[Collected data entries]
◆ ◆ ◆ ◆

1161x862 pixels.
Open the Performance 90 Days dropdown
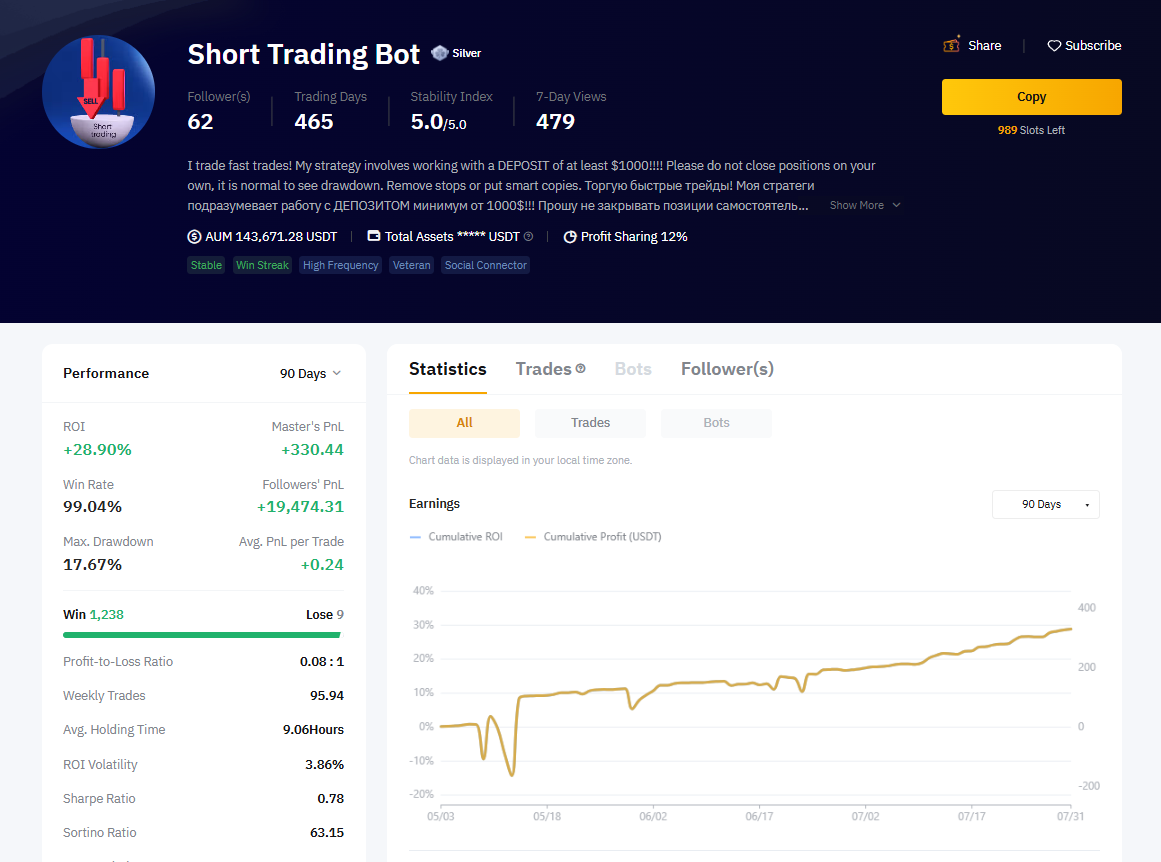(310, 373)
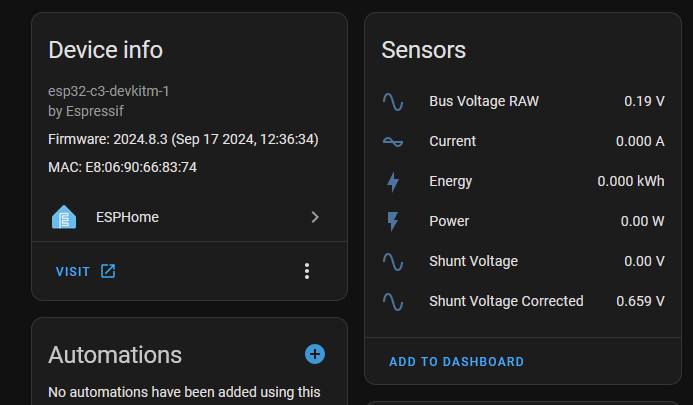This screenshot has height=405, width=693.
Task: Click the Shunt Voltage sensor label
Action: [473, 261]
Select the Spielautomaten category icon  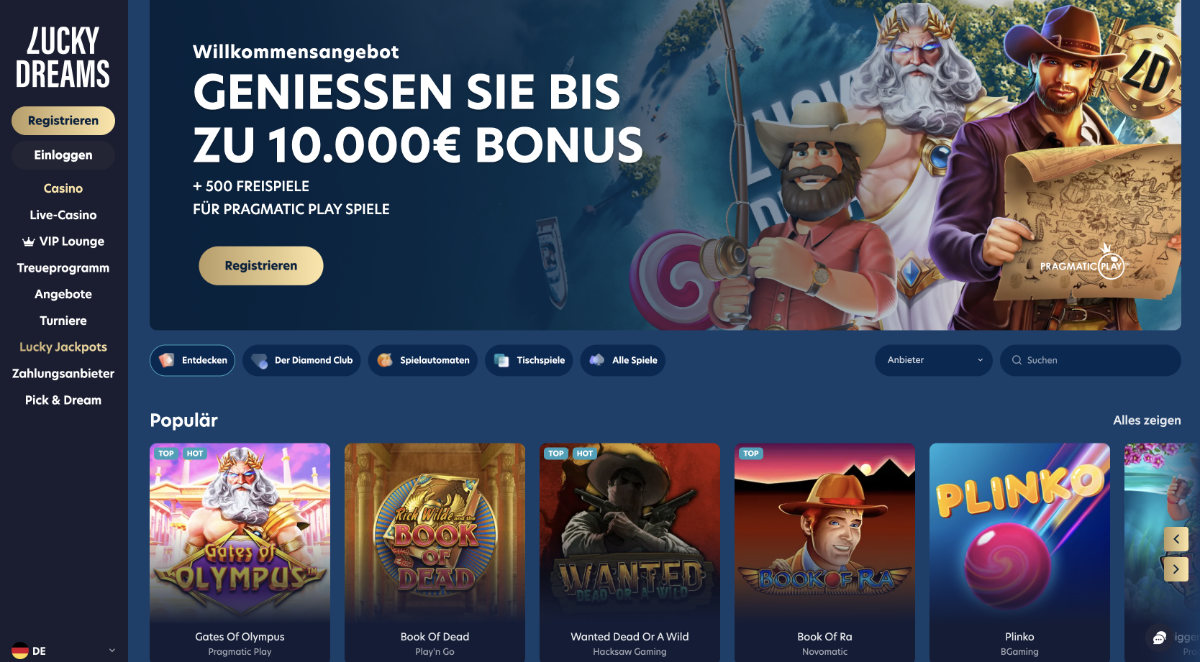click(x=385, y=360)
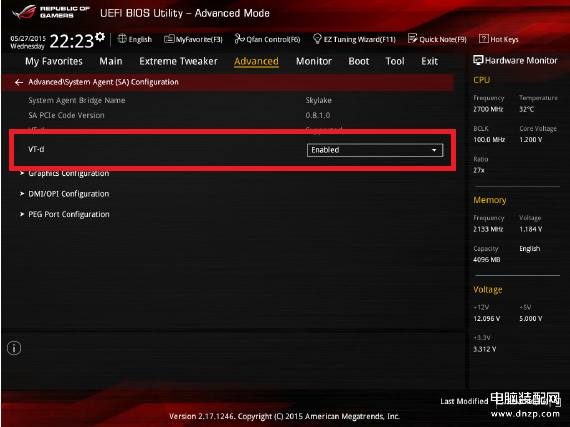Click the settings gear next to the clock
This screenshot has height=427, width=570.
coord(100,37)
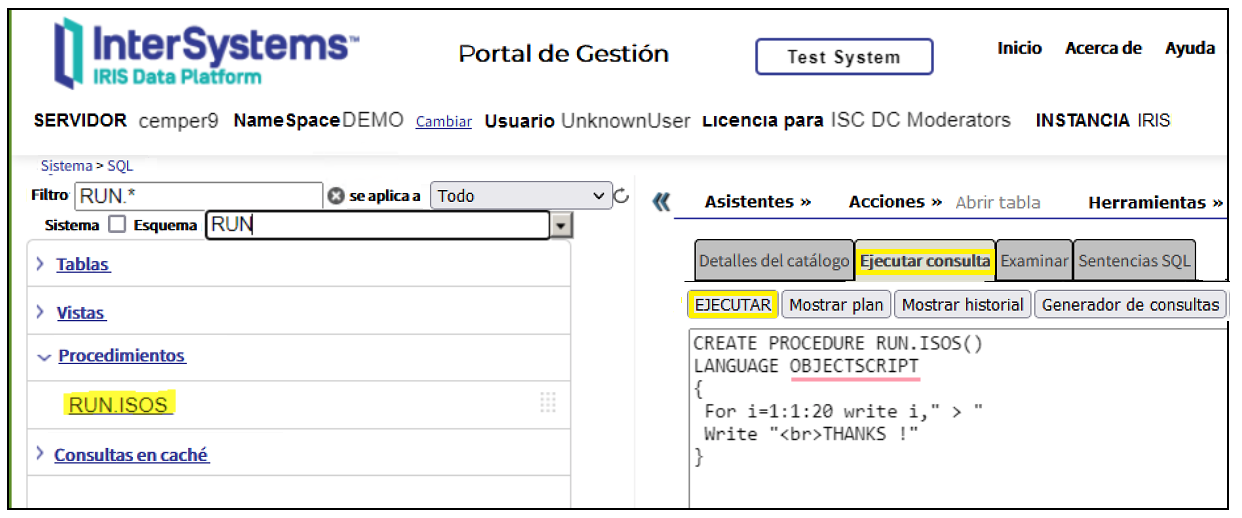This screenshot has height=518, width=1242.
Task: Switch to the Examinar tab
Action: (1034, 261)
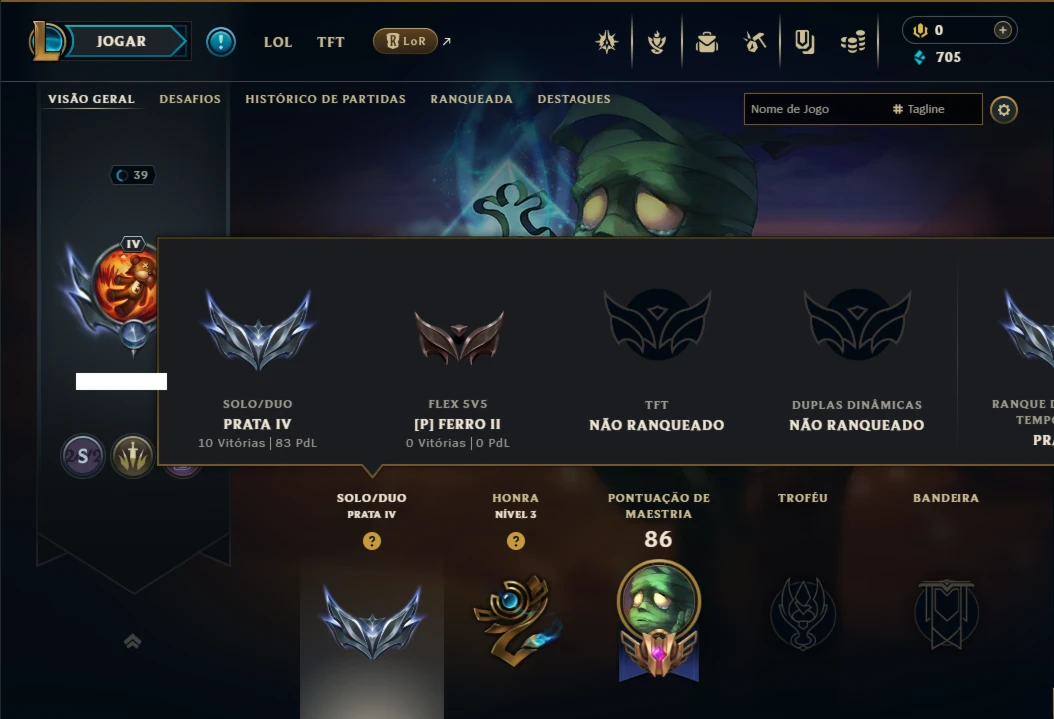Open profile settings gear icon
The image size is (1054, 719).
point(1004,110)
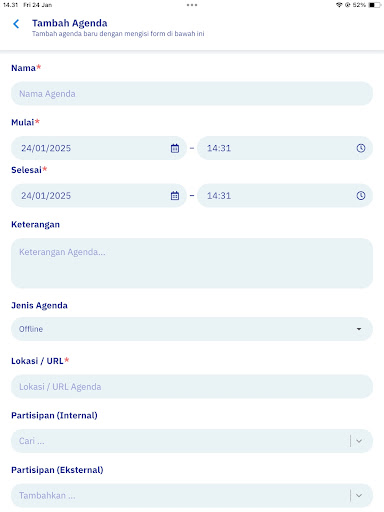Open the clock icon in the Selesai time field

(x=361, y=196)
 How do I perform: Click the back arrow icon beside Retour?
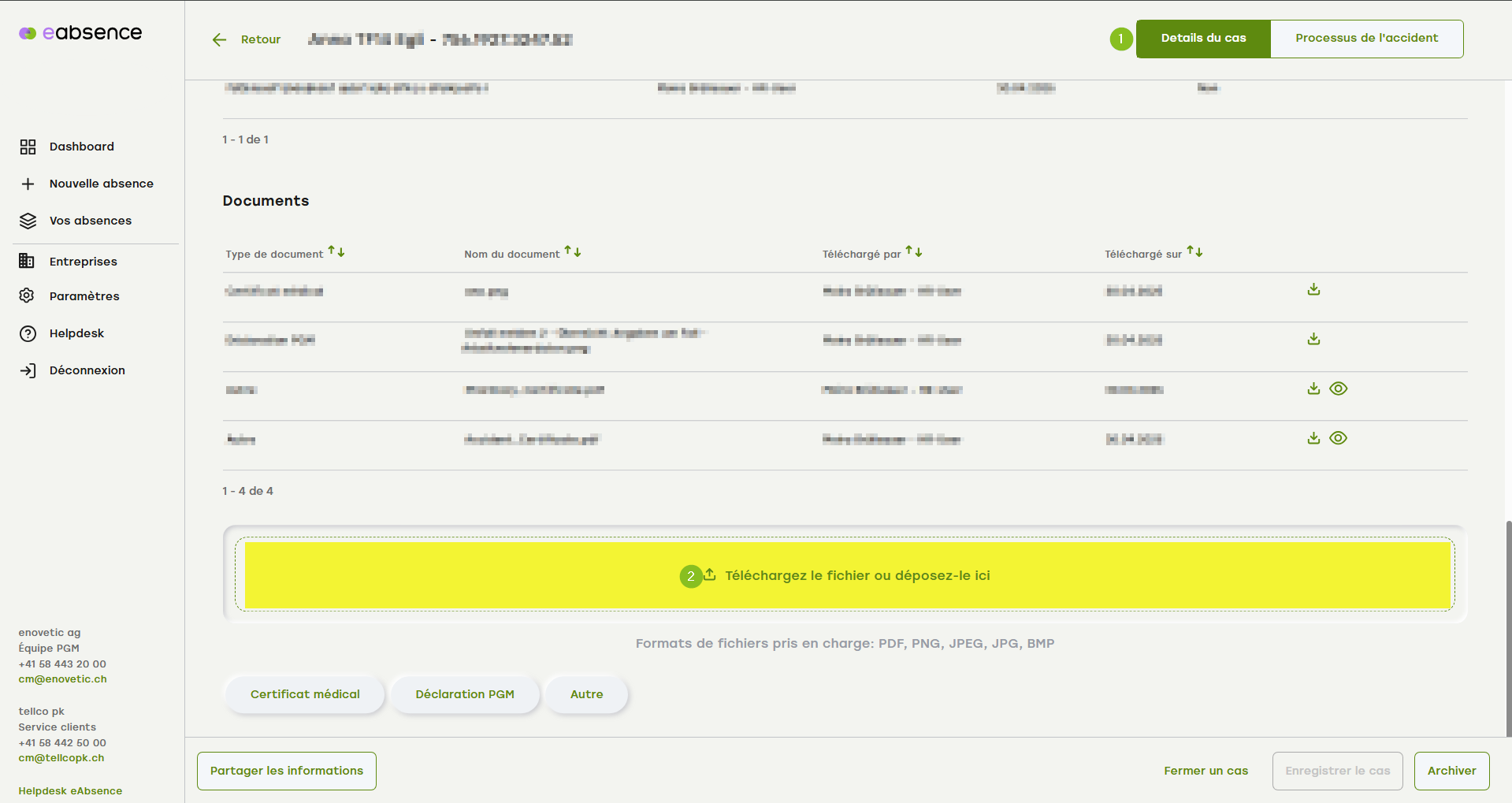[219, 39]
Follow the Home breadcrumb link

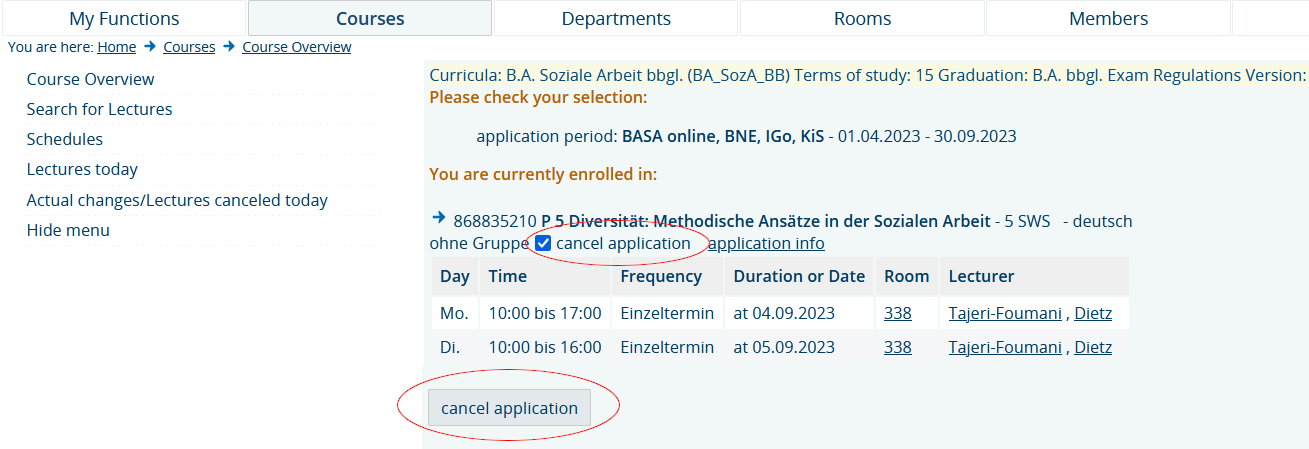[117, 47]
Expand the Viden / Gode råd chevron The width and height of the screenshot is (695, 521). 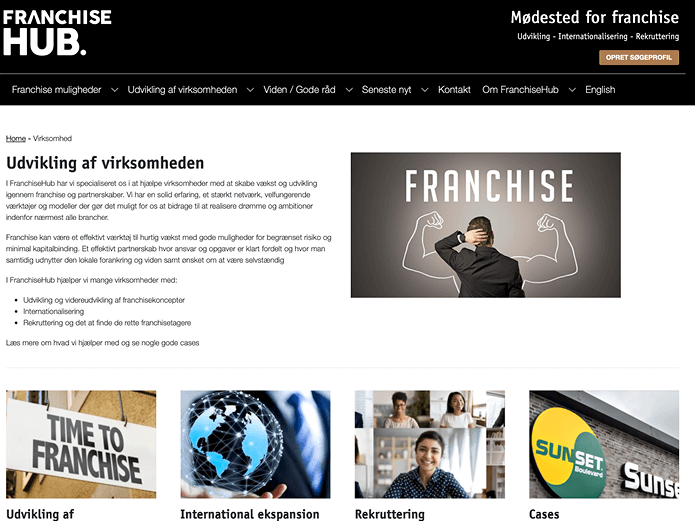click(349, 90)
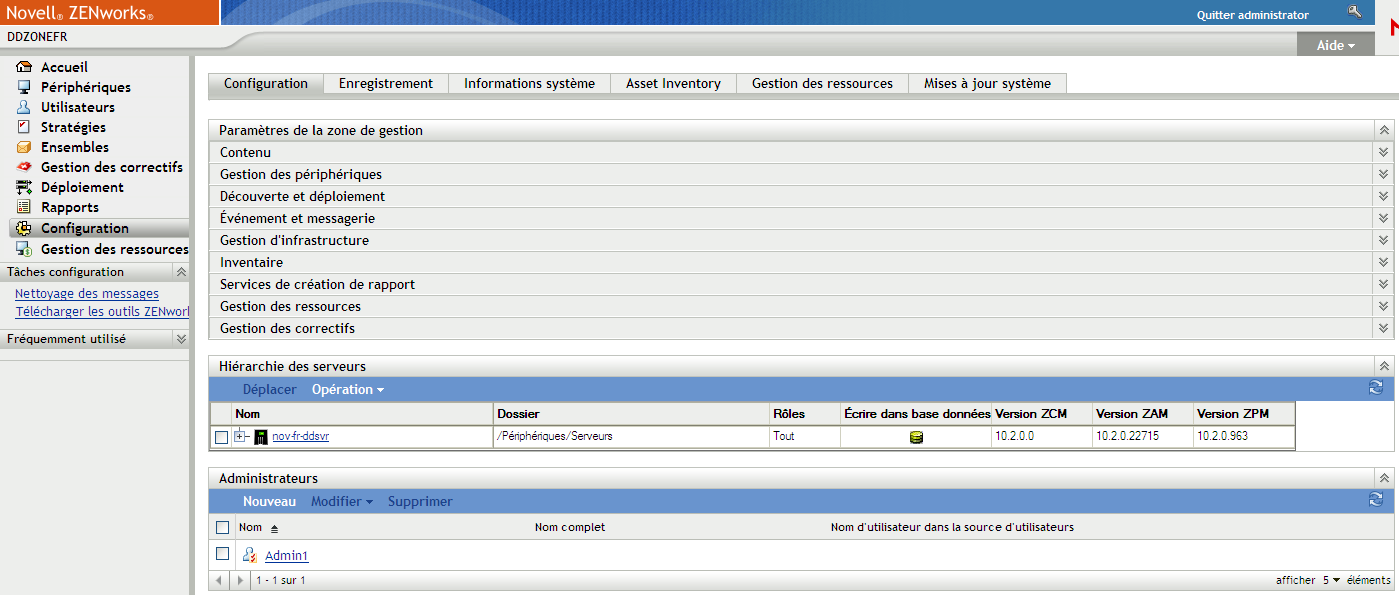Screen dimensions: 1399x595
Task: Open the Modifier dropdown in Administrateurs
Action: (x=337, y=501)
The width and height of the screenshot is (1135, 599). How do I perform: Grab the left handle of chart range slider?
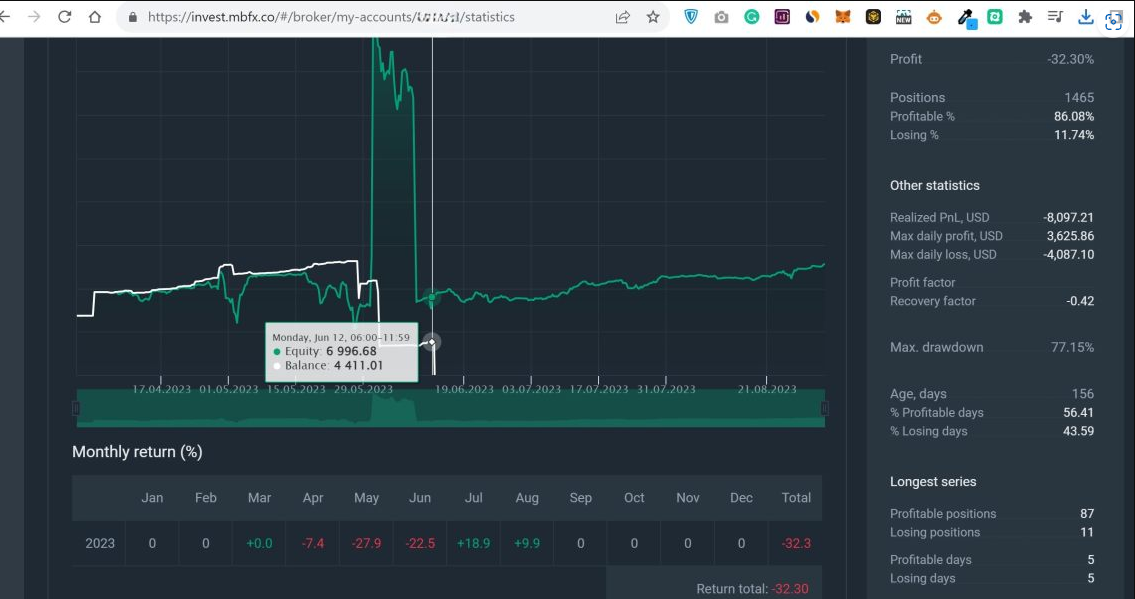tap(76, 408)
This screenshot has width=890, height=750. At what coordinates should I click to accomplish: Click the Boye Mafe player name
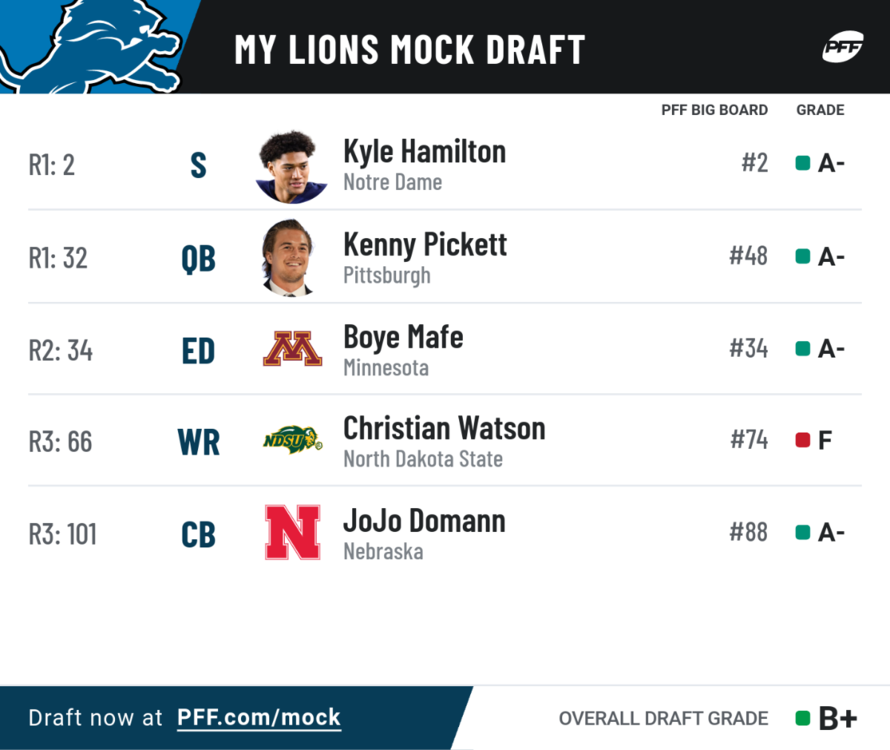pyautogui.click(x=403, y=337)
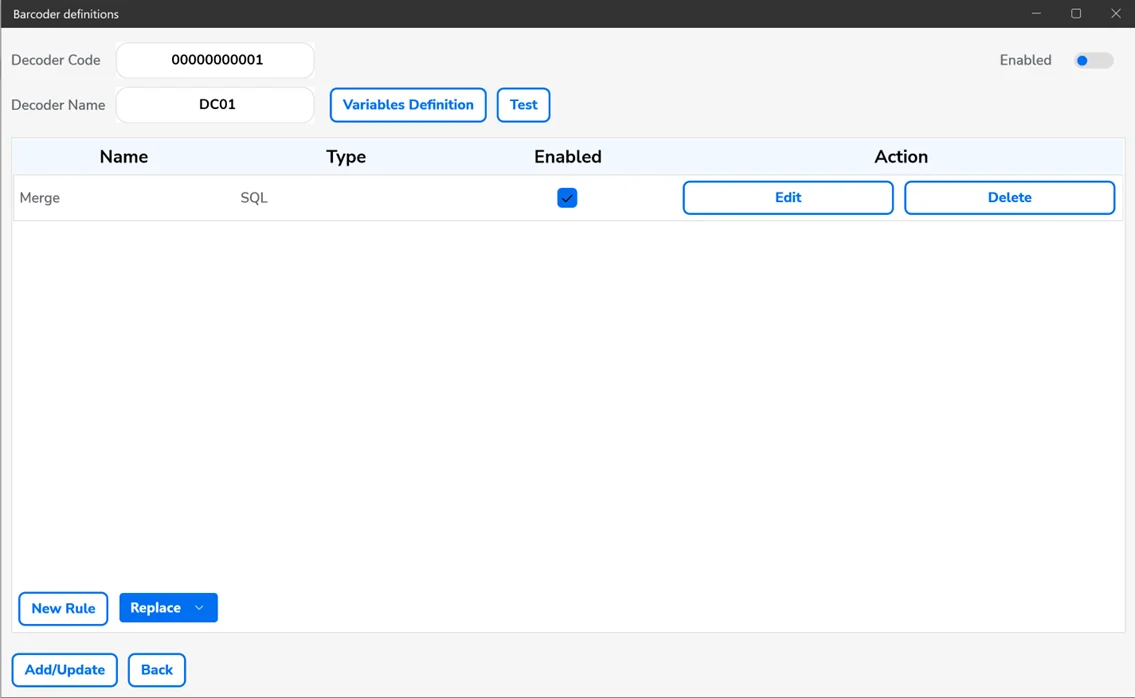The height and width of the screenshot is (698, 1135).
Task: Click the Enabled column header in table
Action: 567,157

◆ ◆ ◆ ◆

--- Problem description ---
Retype only the lines from the one with "This screenshot has width=890, height=750." through the final line of the entries, please, and keep the pictures out.

--- Response to the exercise ---
This screenshot has width=890, height=750. At what coordinates should I click to accomplish: Click the Boye Mafe player name
pyautogui.click(x=403, y=337)
The height and width of the screenshot is (698, 1135).
Task: Click the Enabled column header in table
Action: 567,157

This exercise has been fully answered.